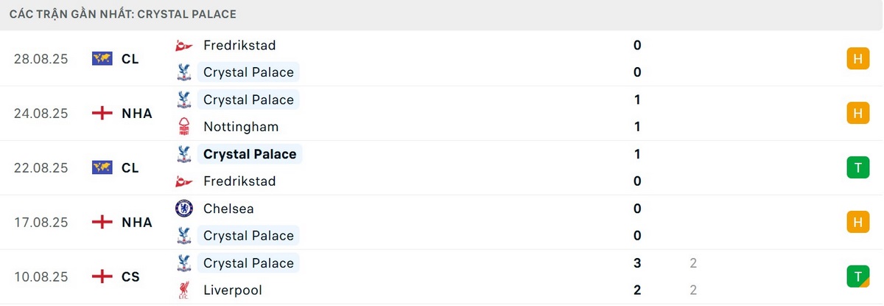Click Crystal Palace crest in 10.08.25 match

point(183,263)
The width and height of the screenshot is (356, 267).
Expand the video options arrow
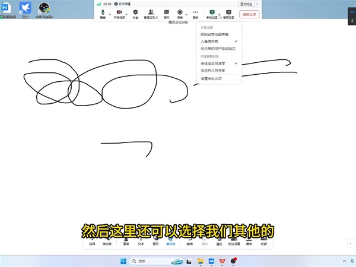[127, 14]
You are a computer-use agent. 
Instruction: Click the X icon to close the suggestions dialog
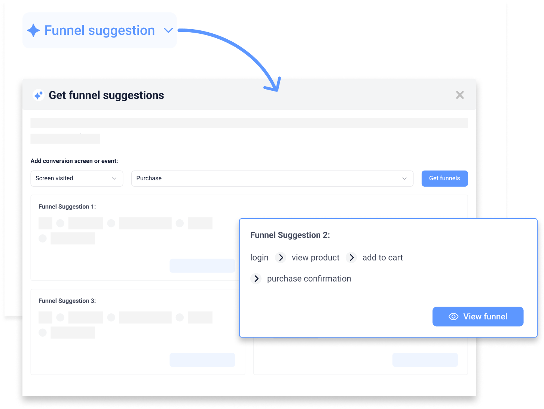click(x=460, y=95)
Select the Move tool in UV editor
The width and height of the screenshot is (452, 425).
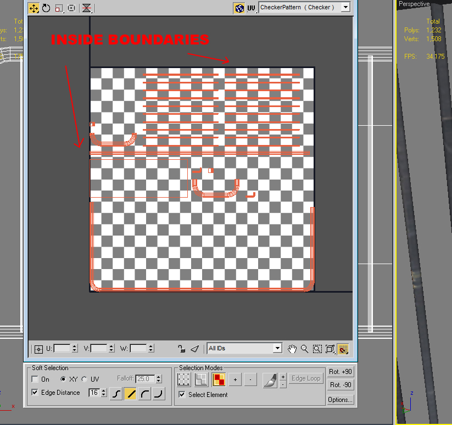point(34,8)
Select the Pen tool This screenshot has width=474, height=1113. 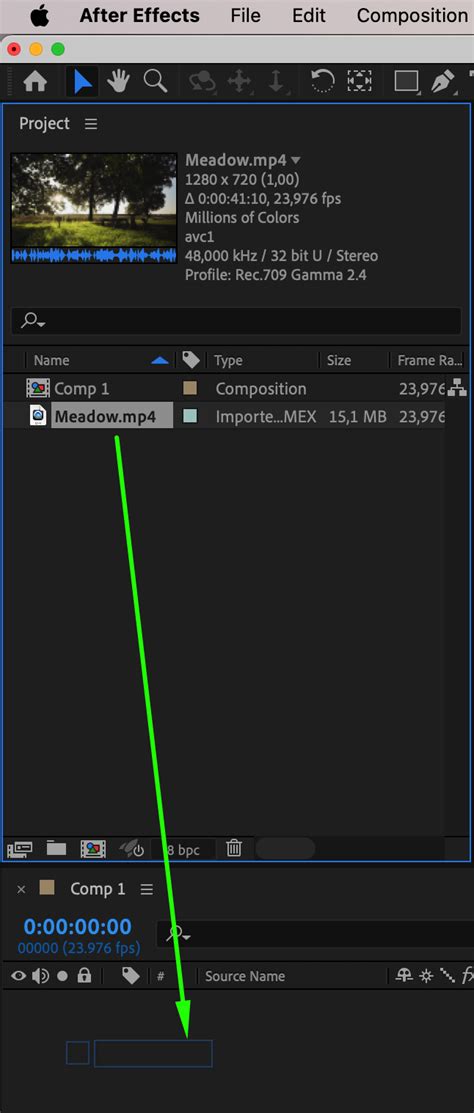[443, 82]
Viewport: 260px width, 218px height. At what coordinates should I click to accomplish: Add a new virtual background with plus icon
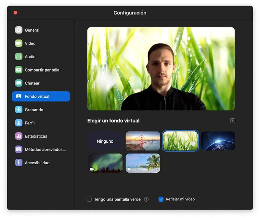pos(232,121)
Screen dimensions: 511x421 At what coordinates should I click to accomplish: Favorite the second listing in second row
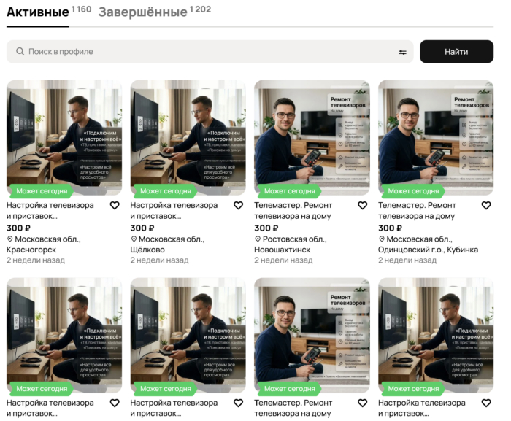tap(239, 403)
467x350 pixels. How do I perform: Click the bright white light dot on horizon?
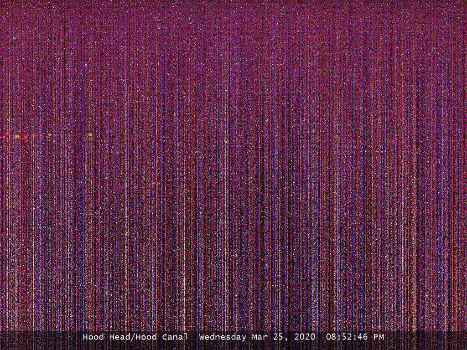click(90, 135)
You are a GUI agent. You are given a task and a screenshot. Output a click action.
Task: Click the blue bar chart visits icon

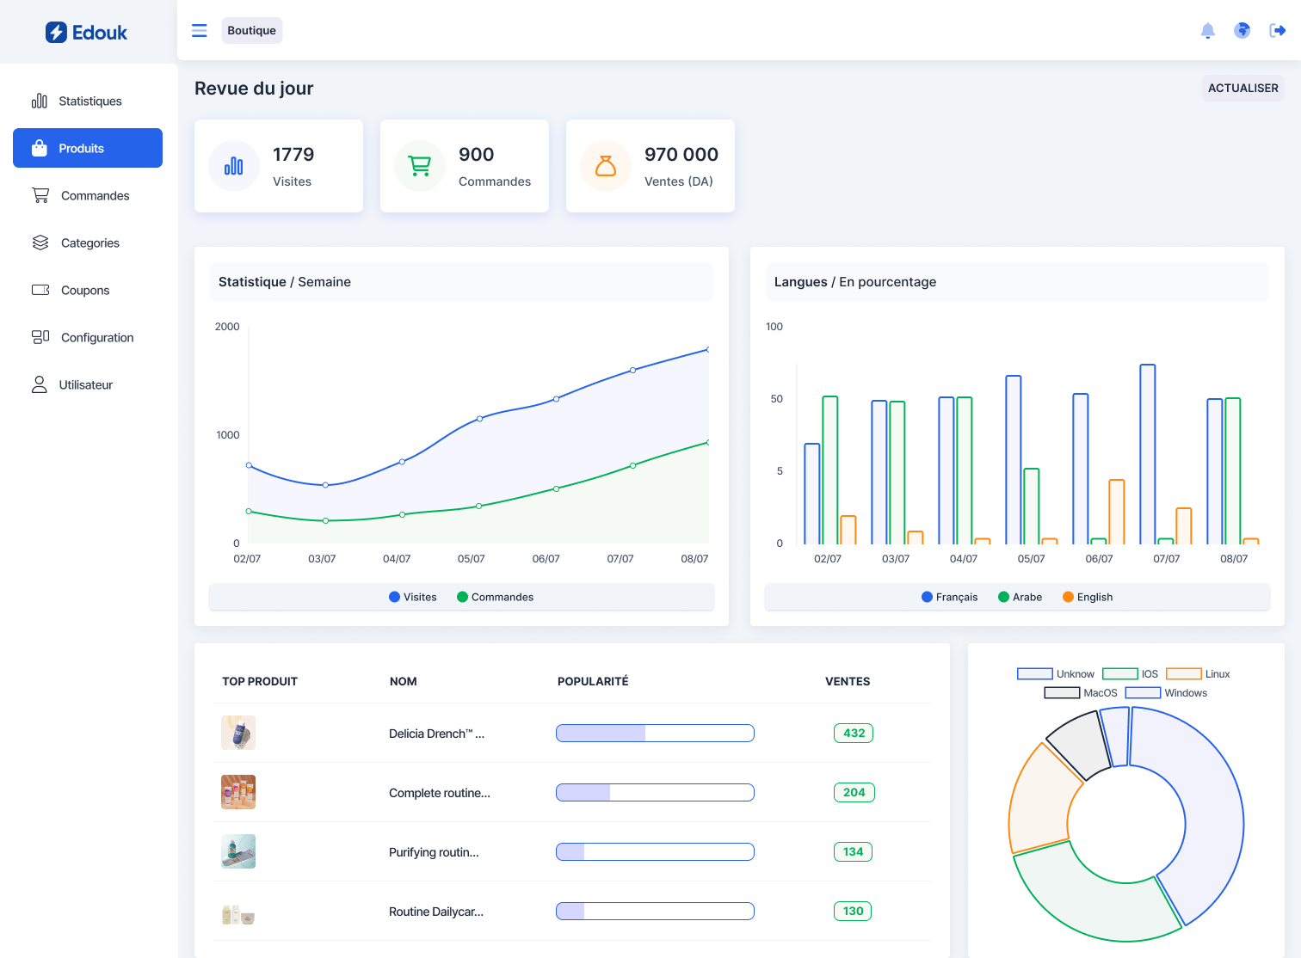(234, 166)
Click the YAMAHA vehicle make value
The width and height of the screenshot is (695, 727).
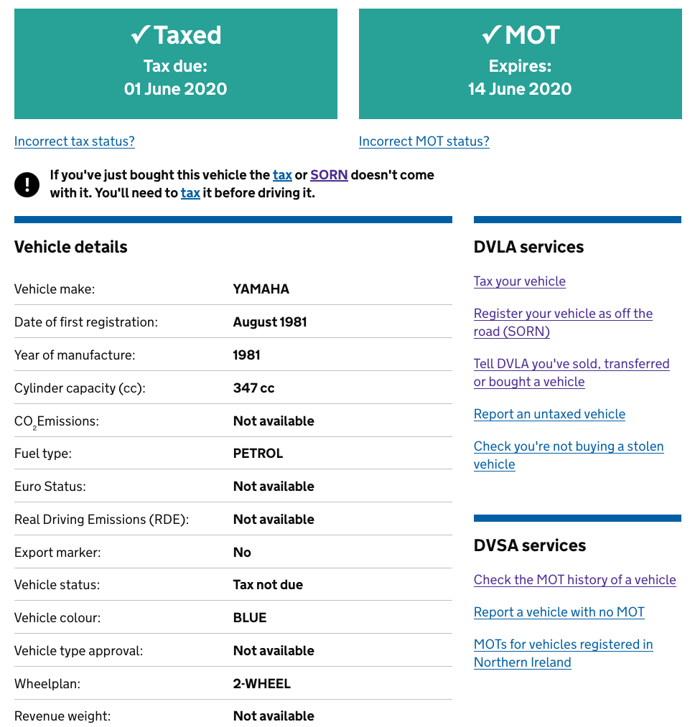(x=261, y=289)
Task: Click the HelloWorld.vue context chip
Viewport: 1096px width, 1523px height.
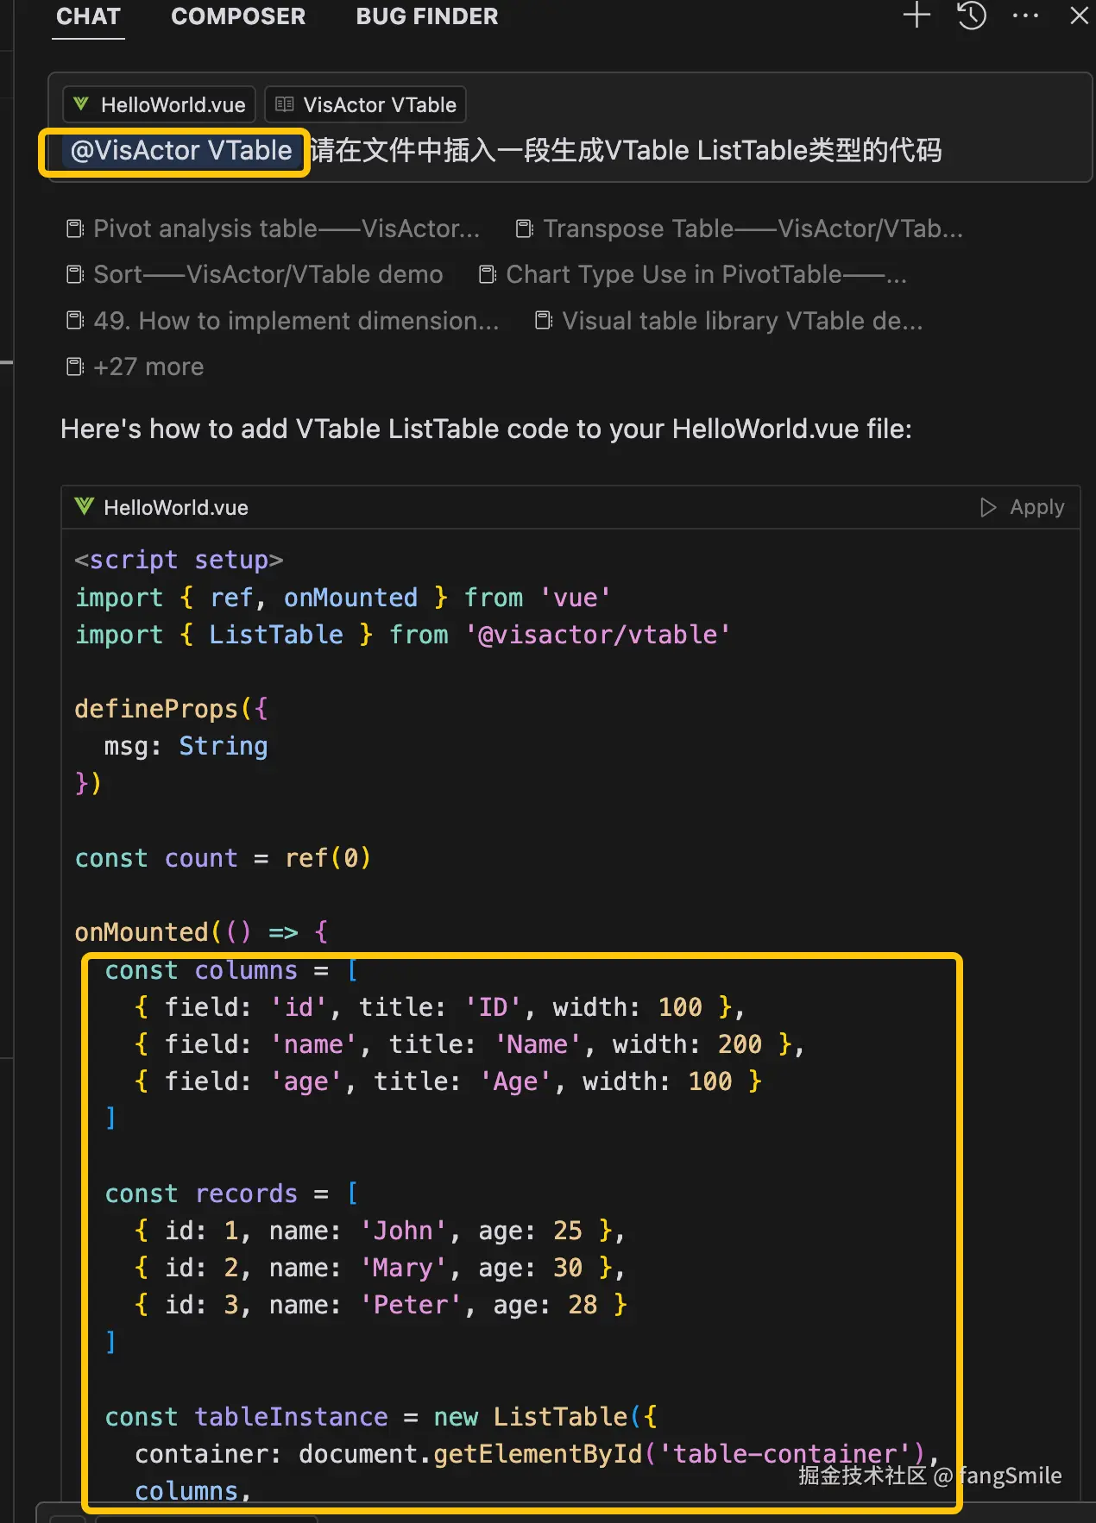Action: [x=160, y=105]
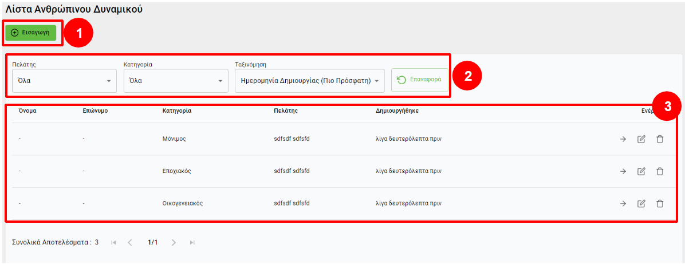
Task: Expand the Κατηγορία dropdown filter
Action: 176,81
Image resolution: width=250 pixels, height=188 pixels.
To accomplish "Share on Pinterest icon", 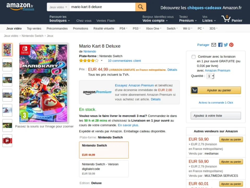I will point(231,45).
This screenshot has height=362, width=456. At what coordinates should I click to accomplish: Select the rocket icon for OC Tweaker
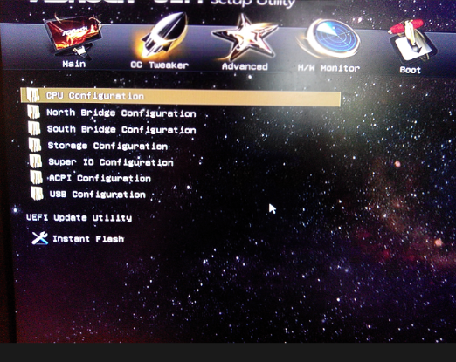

= = = = =

WHAT TO PRODUCE:
Search the records for the word "agent" and copy every line where it occurs.

EXERCISE ANSWER:
You are a computer-use agent. 
You are a GUI agent. You are given a task and a screenshot. Output a click action.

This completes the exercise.